What is needed:
Please make an exact transcription of the records, keeping the pictures out of it.

[Records to process — start]

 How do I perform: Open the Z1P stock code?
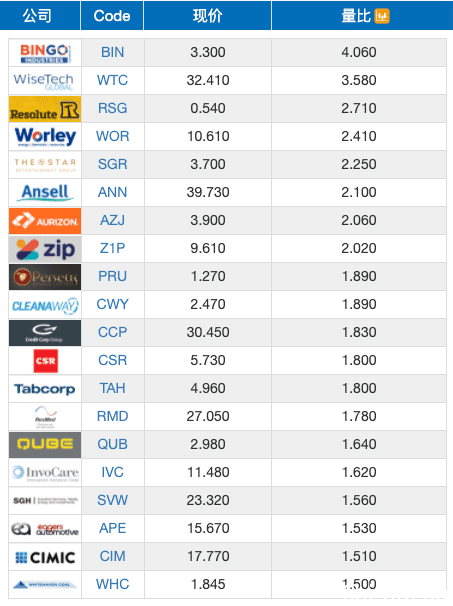[x=112, y=248]
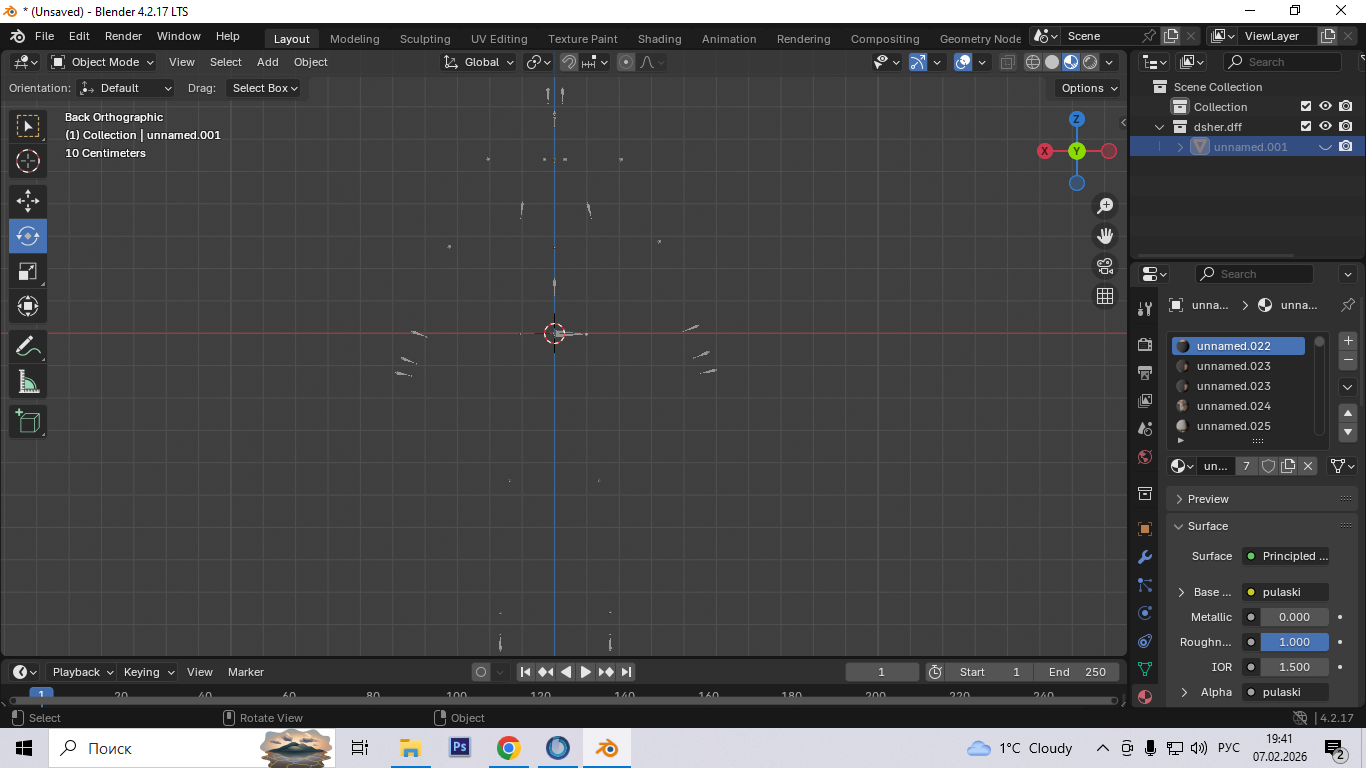Expand the Preview panel
This screenshot has width=1366, height=768.
point(1208,499)
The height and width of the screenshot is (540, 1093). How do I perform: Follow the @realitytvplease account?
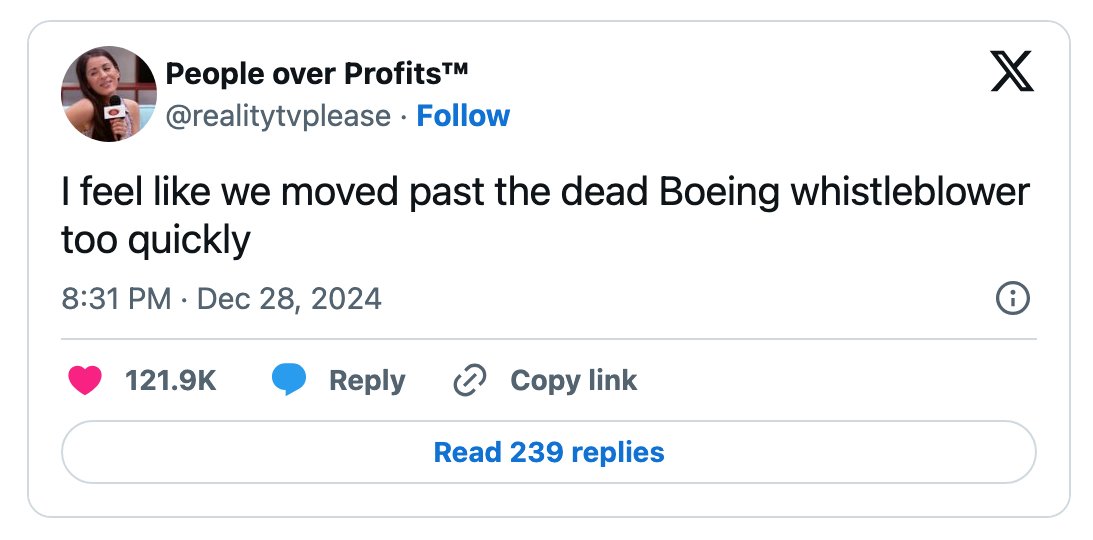pyautogui.click(x=463, y=116)
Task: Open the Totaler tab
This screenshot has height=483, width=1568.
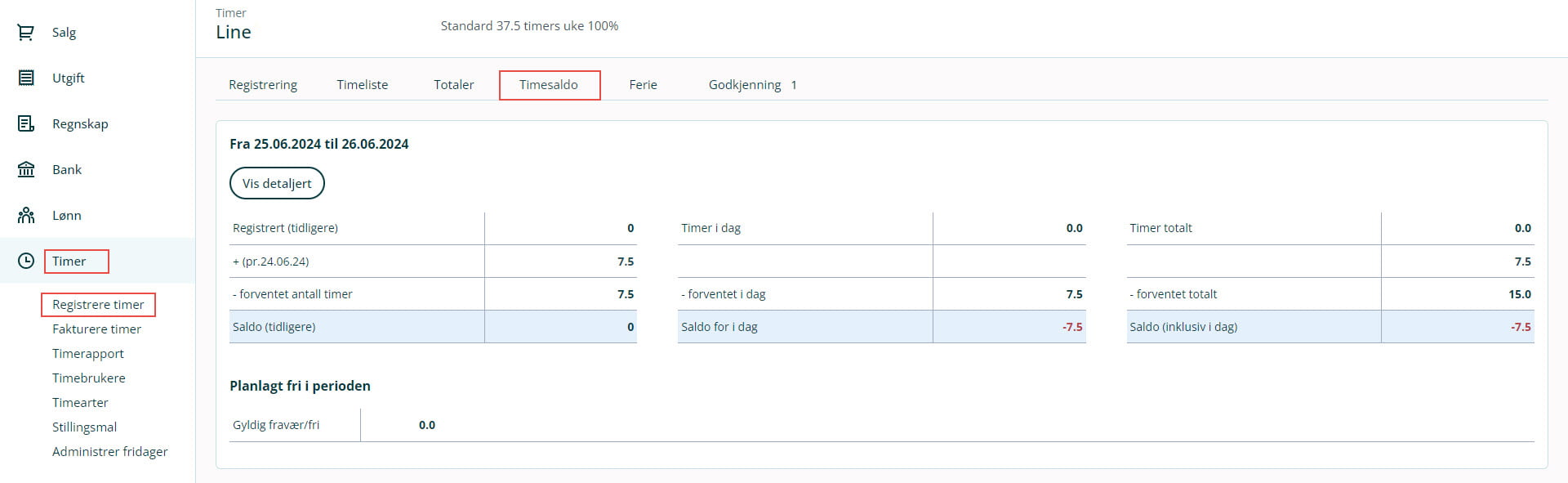Action: pos(454,85)
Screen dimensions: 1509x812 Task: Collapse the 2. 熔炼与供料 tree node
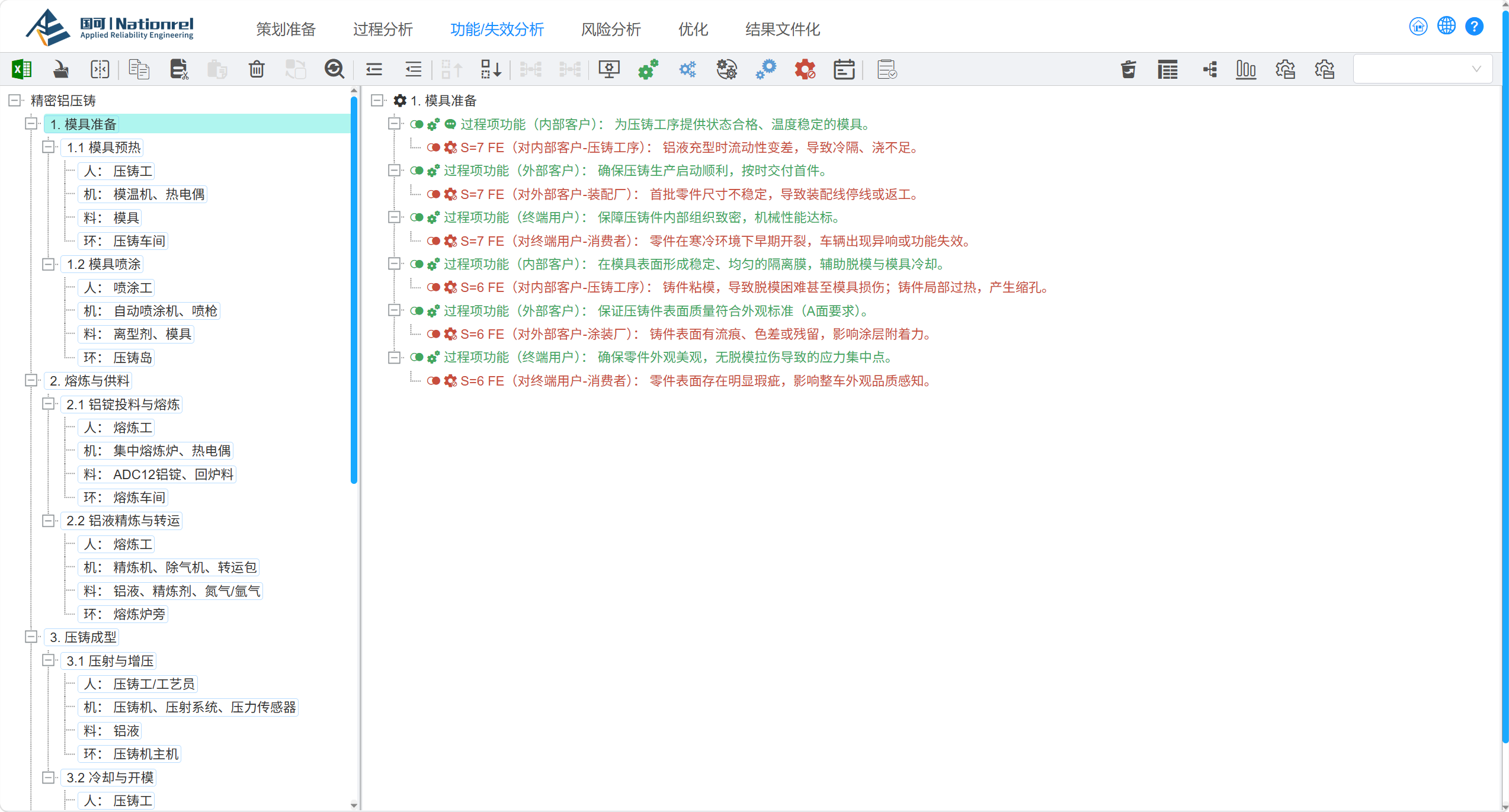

[Records to process — finish]

Reply:
 How do I perform: Open the Z1P stock code?
[x=112, y=248]
Expand the Preview panel
This screenshot has width=1366, height=768.
point(1208,499)
The height and width of the screenshot is (540, 1093). How do I perform: Follow the @realitytvplease account?
pyautogui.click(x=463, y=116)
Task: Open the Totaler tab
This screenshot has height=483, width=1568.
Action: pos(454,85)
Screen dimensions: 1509x812 Task: Collapse the 2. 熔炼与供料 tree node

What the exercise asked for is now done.